-- start --

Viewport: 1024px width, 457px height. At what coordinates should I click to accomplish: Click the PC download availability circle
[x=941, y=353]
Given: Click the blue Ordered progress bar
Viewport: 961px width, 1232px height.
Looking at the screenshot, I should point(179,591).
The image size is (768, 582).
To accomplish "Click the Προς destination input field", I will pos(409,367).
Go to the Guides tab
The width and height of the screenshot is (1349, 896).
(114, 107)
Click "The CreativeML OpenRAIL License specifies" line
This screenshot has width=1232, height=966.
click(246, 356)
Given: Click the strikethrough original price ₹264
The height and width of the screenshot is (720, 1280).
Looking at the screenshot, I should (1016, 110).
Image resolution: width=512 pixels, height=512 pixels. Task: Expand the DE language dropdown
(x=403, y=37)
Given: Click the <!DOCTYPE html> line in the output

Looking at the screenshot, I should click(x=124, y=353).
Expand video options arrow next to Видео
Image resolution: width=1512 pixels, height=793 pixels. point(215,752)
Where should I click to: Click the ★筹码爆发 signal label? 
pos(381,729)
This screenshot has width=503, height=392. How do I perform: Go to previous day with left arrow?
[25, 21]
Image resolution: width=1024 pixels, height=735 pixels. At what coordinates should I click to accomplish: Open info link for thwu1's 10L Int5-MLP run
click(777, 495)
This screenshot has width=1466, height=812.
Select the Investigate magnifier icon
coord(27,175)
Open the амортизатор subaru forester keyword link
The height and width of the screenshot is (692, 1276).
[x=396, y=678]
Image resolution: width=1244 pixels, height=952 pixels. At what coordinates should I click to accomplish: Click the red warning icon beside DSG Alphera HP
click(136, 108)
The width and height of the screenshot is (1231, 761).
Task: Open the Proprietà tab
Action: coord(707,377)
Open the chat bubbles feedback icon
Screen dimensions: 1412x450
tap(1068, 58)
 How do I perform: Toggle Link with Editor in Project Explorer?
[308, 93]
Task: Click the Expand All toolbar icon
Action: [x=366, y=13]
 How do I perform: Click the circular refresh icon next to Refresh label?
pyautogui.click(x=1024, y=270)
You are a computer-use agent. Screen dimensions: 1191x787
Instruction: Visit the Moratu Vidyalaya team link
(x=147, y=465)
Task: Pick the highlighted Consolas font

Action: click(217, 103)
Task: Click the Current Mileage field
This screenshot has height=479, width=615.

-- end --

→ Directions
Return all of the rows above unchanged, character for character.

→ Task output
Viewport: 1024px width, 457px height. At what coordinates should I click to accomplish: Click the PC download availability circle
[x=941, y=353]
Given: Click the blue Ordered progress bar
Viewport: 961px width, 1232px height.
Looking at the screenshot, I should point(179,591).
The image size is (768, 582).
To accomplish "Click the Προς destination input field", I will pos(409,367).
Go to the Guides tab
The width and height of the screenshot is (1349, 896).
(114, 107)
Click "The CreativeML OpenRAIL License specifies" line
This screenshot has width=1232, height=966.
click(246, 356)
Given: Click the strikethrough original price ₹264
The height and width of the screenshot is (720, 1280).
Looking at the screenshot, I should (1016, 110).
Image resolution: width=512 pixels, height=512 pixels. Task: Expand the DE language dropdown
(x=403, y=37)
Given: Click the <!DOCTYPE html> line in the output

Looking at the screenshot, I should click(x=124, y=353).
Expand video options arrow next to Видео
Image resolution: width=1512 pixels, height=793 pixels. point(215,752)
Where should I click to: Click the ★筹码爆发 signal label? 
pos(381,729)
This screenshot has width=503, height=392. How do I perform: Go to previous day with left arrow?
[25, 21]
Image resolution: width=1024 pixels, height=735 pixels. At what coordinates should I click to accomplish: Open info link for thwu1's 10L Int5-MLP run
click(777, 495)
This screenshot has width=1466, height=812.
Select the Investigate magnifier icon
coord(27,175)
Open the амортизатор subaru forester keyword link
The height and width of the screenshot is (692, 1276).
[x=396, y=678]
Image resolution: width=1244 pixels, height=952 pixels. At what coordinates should I click to accomplish: Click the red warning icon beside DSG Alphera HP
click(136, 108)
The width and height of the screenshot is (1231, 761).
Task: Open the Proprietà tab
Action: coord(707,377)
Open the chat bubbles feedback icon
Screen dimensions: 1412x450
tap(1068, 58)
 How do I perform: Toggle Link with Editor in Project Explorer?
[308, 93]
Task: Click the Expand All toolbar icon
Action: [x=366, y=13]
 How do I perform: Click the circular refresh icon next to Refresh label?
pyautogui.click(x=1024, y=270)
You are a computer-use agent. Screen dimensions: 1191x787
Instruction: Visit the Moratu Vidyalaya team link
(x=147, y=465)
Task: Pick the highlighted Consolas font

Action: click(217, 103)
Task: Click the Current Mileage field
This screenshot has height=479, width=615.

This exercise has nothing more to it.